A eudiometer contains 65.0 ml sample of gas collected by the diplacement of water. The water levels inside and outside the eudiometer are the same. The atmospheric pressure is 92.5 kPa and the temperture is 23 degrees. What volume will the dry gas occupy at STP? The vapor pressure of water at 23 degrees is 2.8 kPa.
92.5kPa-2.8kPa= 89.7kPa
65.0 ml(89.7 kPa)/101.3 kPa
answer: 57.6 ml
The only difficulty here is the temp. As I see it you correctly calcuated the volume at standard pressure, 23C. You need to adjust the volume for temperature now.
I think this might be right...adjusting the volume for temperature.
273K + 23K= 296K
The two possible temperature ratio would be 296K/273K or 273K/296K. I chose the second one.
57.6 ml(273K)/296K
answer: 53.1 ml
That looks good to me.
To find the volume of the dry gas at STP, we need to consider the difference in pressure and the ideal gas law.
First, subtract the vapor pressure of water (2.8 kPa) from the atmospheric pressure (92.5 kPa) to get the partial pressure of the dry gas:
92.5 kPa - 2.8 kPa = 89.7 kPa
Next, we can use the equation:
(Volume of wet gas)(partial pressure of dry gas) = (Volume of dry gas)(STP pressure)

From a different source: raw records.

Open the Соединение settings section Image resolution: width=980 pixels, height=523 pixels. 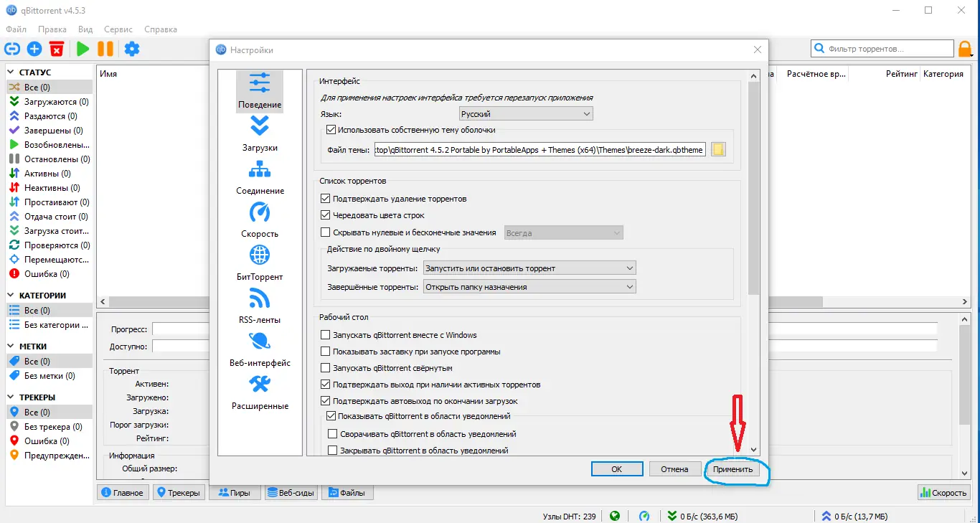tap(259, 176)
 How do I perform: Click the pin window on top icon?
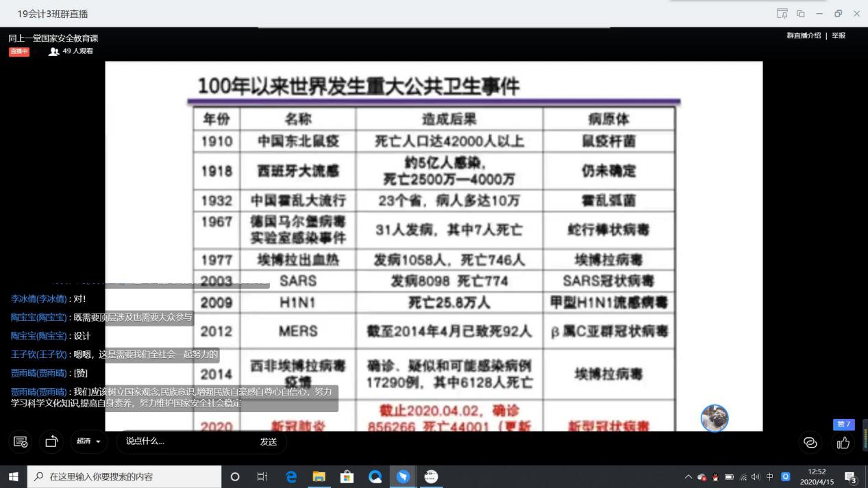(782, 14)
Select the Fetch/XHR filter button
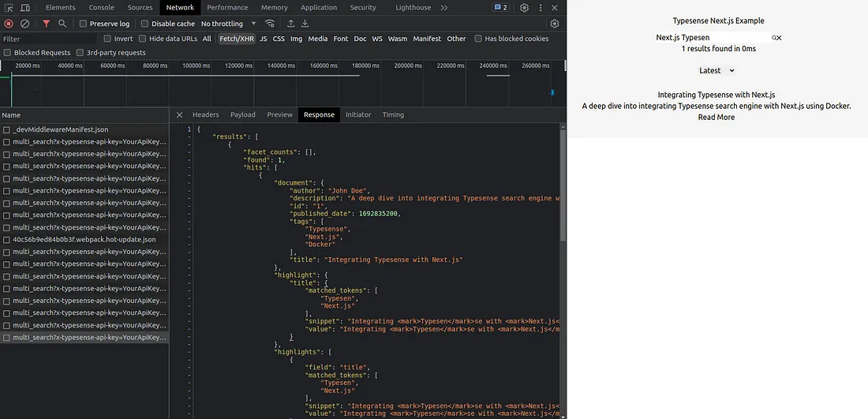 click(x=237, y=39)
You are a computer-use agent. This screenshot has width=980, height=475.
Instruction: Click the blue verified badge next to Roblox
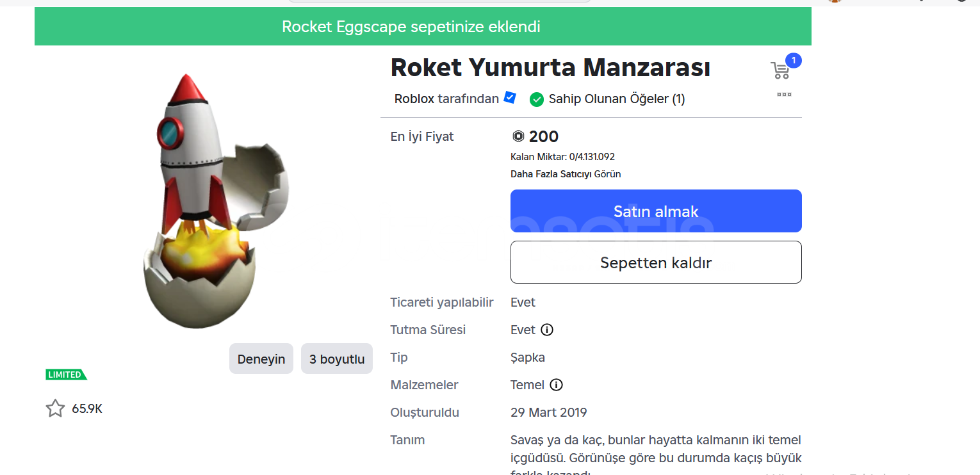tap(510, 98)
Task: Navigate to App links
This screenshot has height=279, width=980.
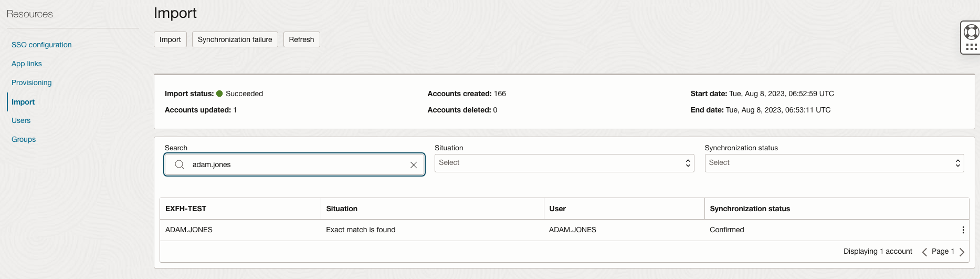Action: click(27, 64)
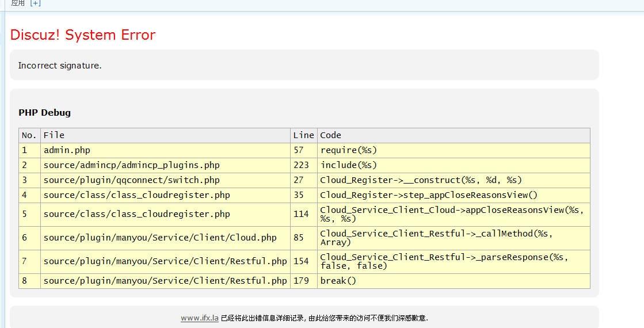Click the No. column header
Image resolution: width=644 pixels, height=328 pixels.
(29, 135)

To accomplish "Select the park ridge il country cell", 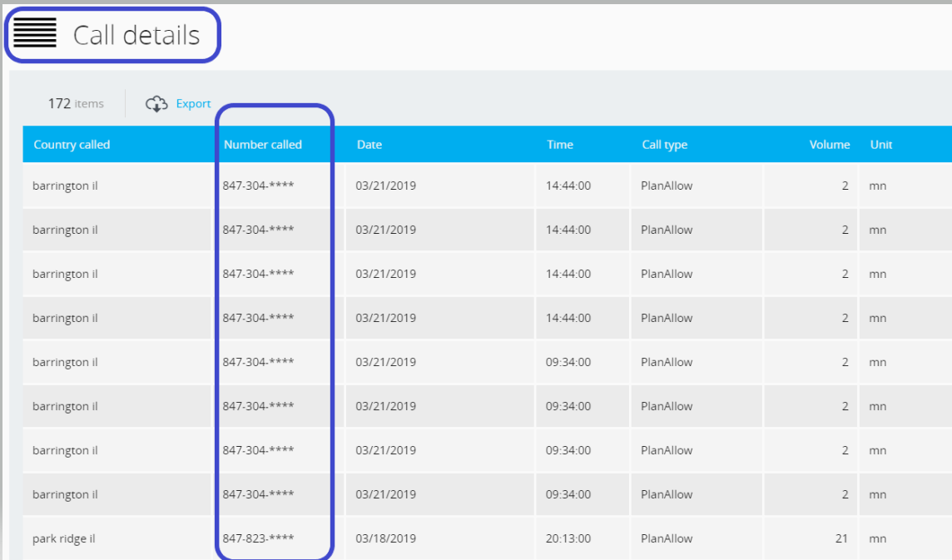I will [64, 538].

Let's substitute the given values into the equation:
(65.0 ml)(89.7 kPa) = (Volume of dry gas)(101.3 kPa)
Now, solve for the volume of the dry gas:
Volume of dry gas = (65.0 ml)(89.7 kPa) / 101.3 kPa
Volume of dry gas ≈ 57.6 ml
Therefore, the volume of the dry gas at STP is approximately 57.6 ml.